CSS can handle jukugo vs. mono rendering at the stylistic level *iff* both the pairing and the word-boundary information is recorded in the HTML. Group ruby doesn't record any sub-word pairing information, because there isn't any, so you'll have to explain better what you mean by this sentence.

> defining the outer level as a phrase-level annotation

This doesn't make sense for, e.g. double annotating kanji with both kana and romaji.

>  we should consider supporting multiple <rt>s per base, if there is reason to
> believe that multiple monoruby annotations at the ends of lines are common.

I have no idea what this is referring to.
================================================================================
 #21  Koji Ishii                                      2011-12-04 05:57:25 +0000 
--------------------------------------------------------------------------------
> Fallback if we rely on this simple pattern is suboptimal, but that doesn't seem
> to be a big deal. It's time for implementations to just implement ruby. AT
> fallback is not impossible in any of these cases and is unaffected by how we
> mark it up.

Fallback isn't only for browsers without ruby support. One UA vendor I know considered using fallback when ruby is too small to read, but gave up due to the text quality issue fantasai pointed out.
================================================================================
 #22  fantasai                                        2012-02-20 17:18:42 +0000 
--------------------------------------------------------------------------------
http://lists.w3.org/Archives/Public/public-i18n-cjk/2012JanMar/0063.html
================================================================================

Comment 1 Ian 'Hixie' Hickson 2012-07-20 04:19:20 UTC

I intend to address this as described in the final paragraph of note 17 above; this will not impact the parser.

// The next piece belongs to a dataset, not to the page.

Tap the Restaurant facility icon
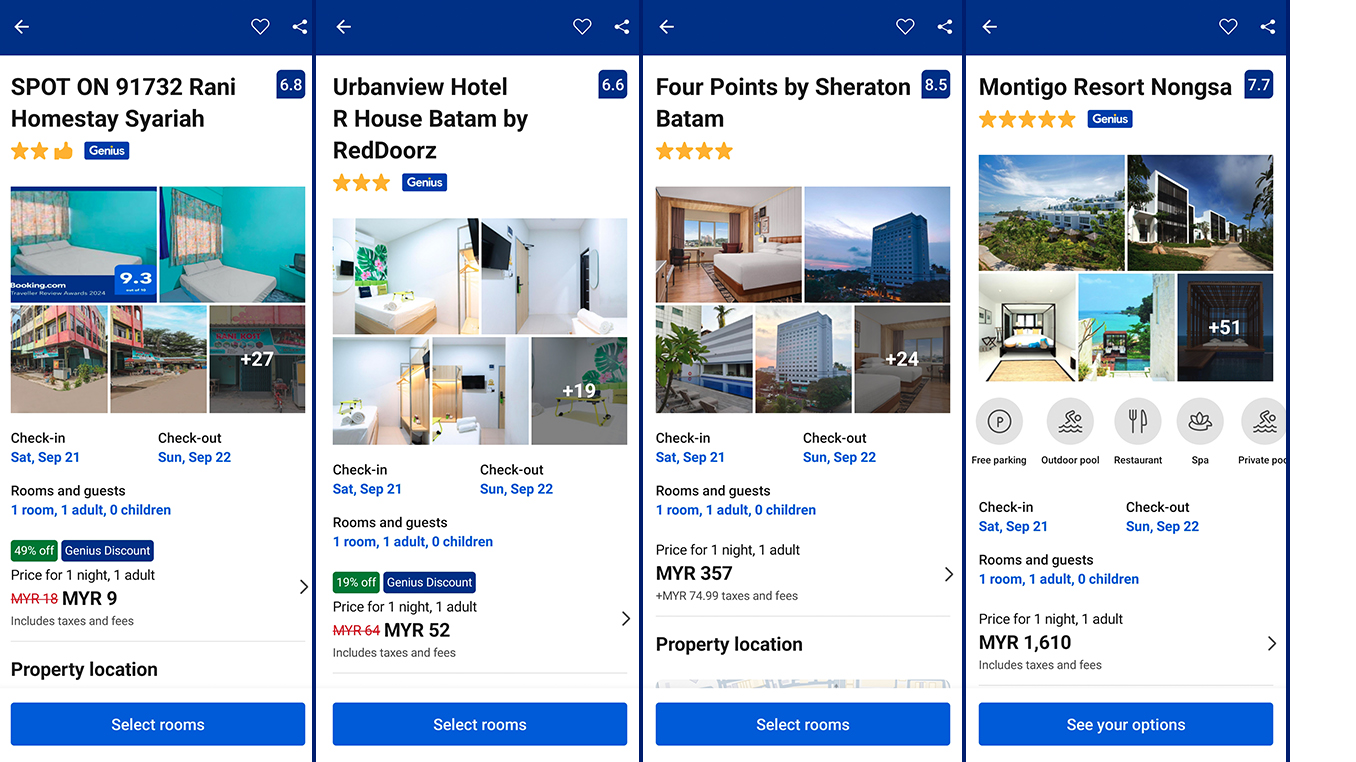 tap(1138, 422)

Comment 2 fantasai 2012-07-20 15:37:36 UTC

This bug is very specifically about the parser, and about HTML's forwards-compatibility in the case that a future version defines complex ruby to be in scope. It's not about whether or not to support complex ruby; that's a separate debate, where several approaches are being discussed and there isn't a clear conclusion yet. I'd rather not complicate this bug by discussing approaches to ruby, please let it suffice to say that at some point in the next 20 years it's entirely possible for it (or some subset of it) to be in scope and the current parsing algorithm has no benefits over one that is more forwards-compatible.

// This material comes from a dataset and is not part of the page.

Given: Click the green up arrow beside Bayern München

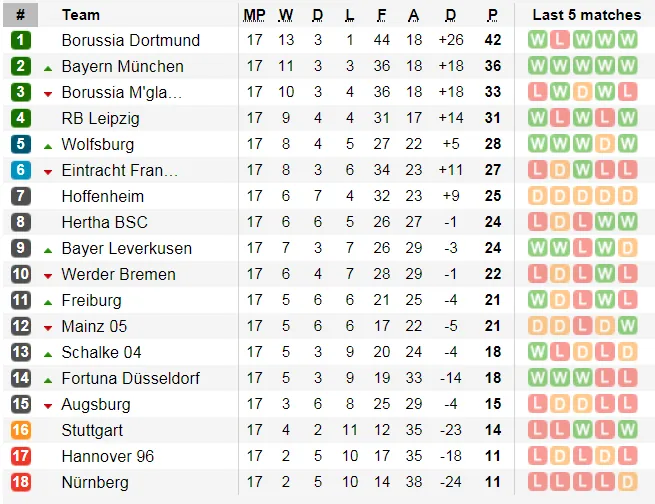Looking at the screenshot, I should 48,67.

Comment 3 fantasai 2012-08-21 18:15:54 UTC

I assume the "fix" was this checkin:
  http://html5.org/tools/web-apps-tracker?from=7243&to=7244

That does not fix this bug, which is summarized in comment #1. It fixes perhaps another one. Most of your comments and questions here seem to be addressing this phantom bug (which I assume is summarized "support xxx type of ruby"), rather than the actual one hsivonen filed, so I can understand the confusion. But the bug hsivonen filed is not fixed by this checkin.

Comment 4 Ian 'Hixie' Hickson 2012-08-21 19:29:07 UTC

There's no need to change the parser, so if you want me to address the original bug report and not the reasoning behind the original bug report then this is just a WONTFIX.